Work to do:
Reproduce the items below verbatim, starting at their first line and ending with the line that contains "This screenshot has", both included.

Provided entries:
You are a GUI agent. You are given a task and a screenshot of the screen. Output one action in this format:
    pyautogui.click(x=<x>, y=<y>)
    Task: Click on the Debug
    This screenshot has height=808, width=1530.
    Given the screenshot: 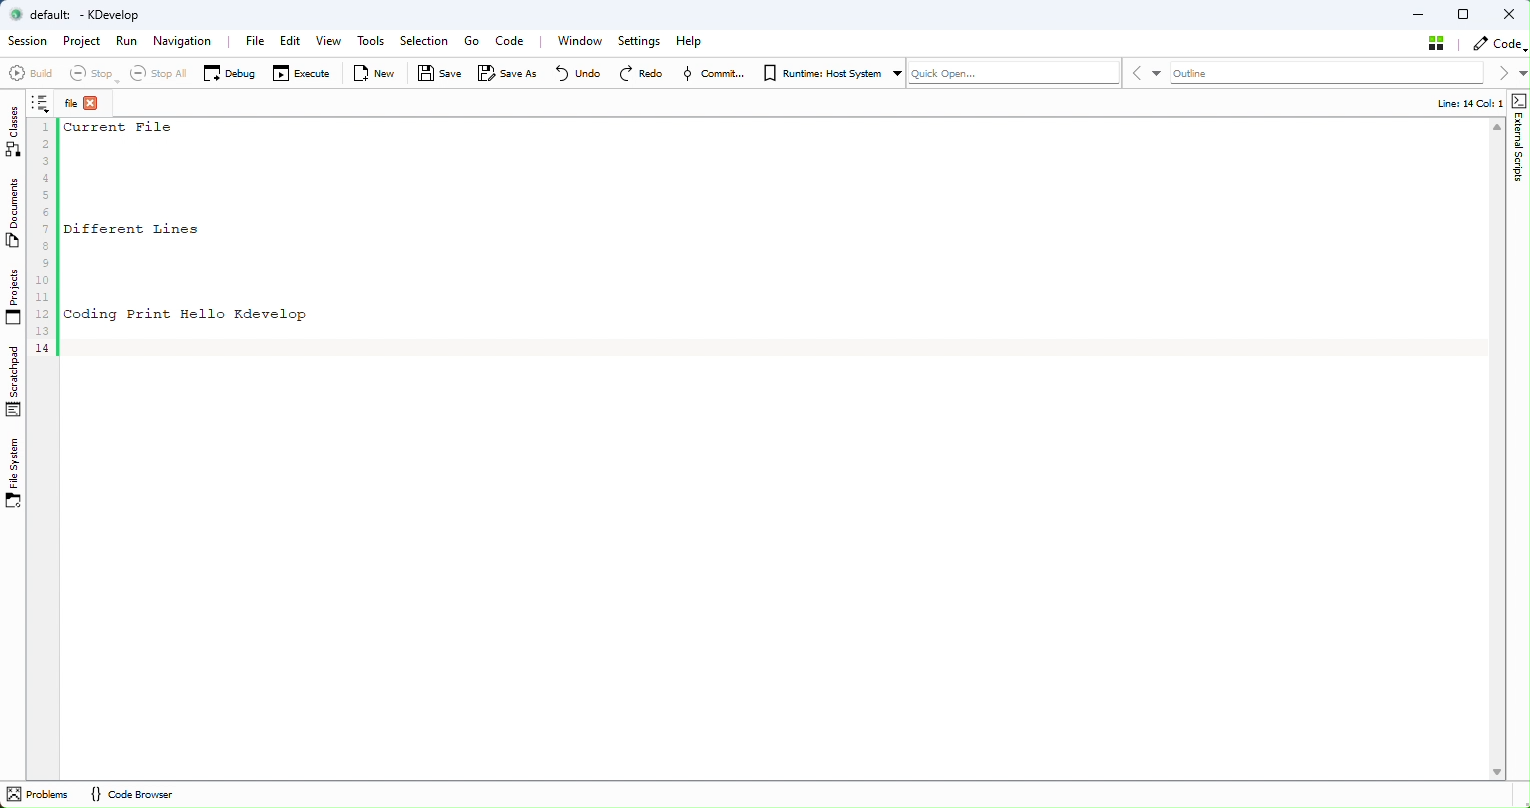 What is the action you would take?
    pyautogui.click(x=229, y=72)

The solution:
You are a GUI agent. You are given a task and a screenshot of the screen. Output one action in this format:
    pyautogui.click(x=<x>, y=<y>)
    Task: Click on the Debug
    This screenshot has height=808, width=1530.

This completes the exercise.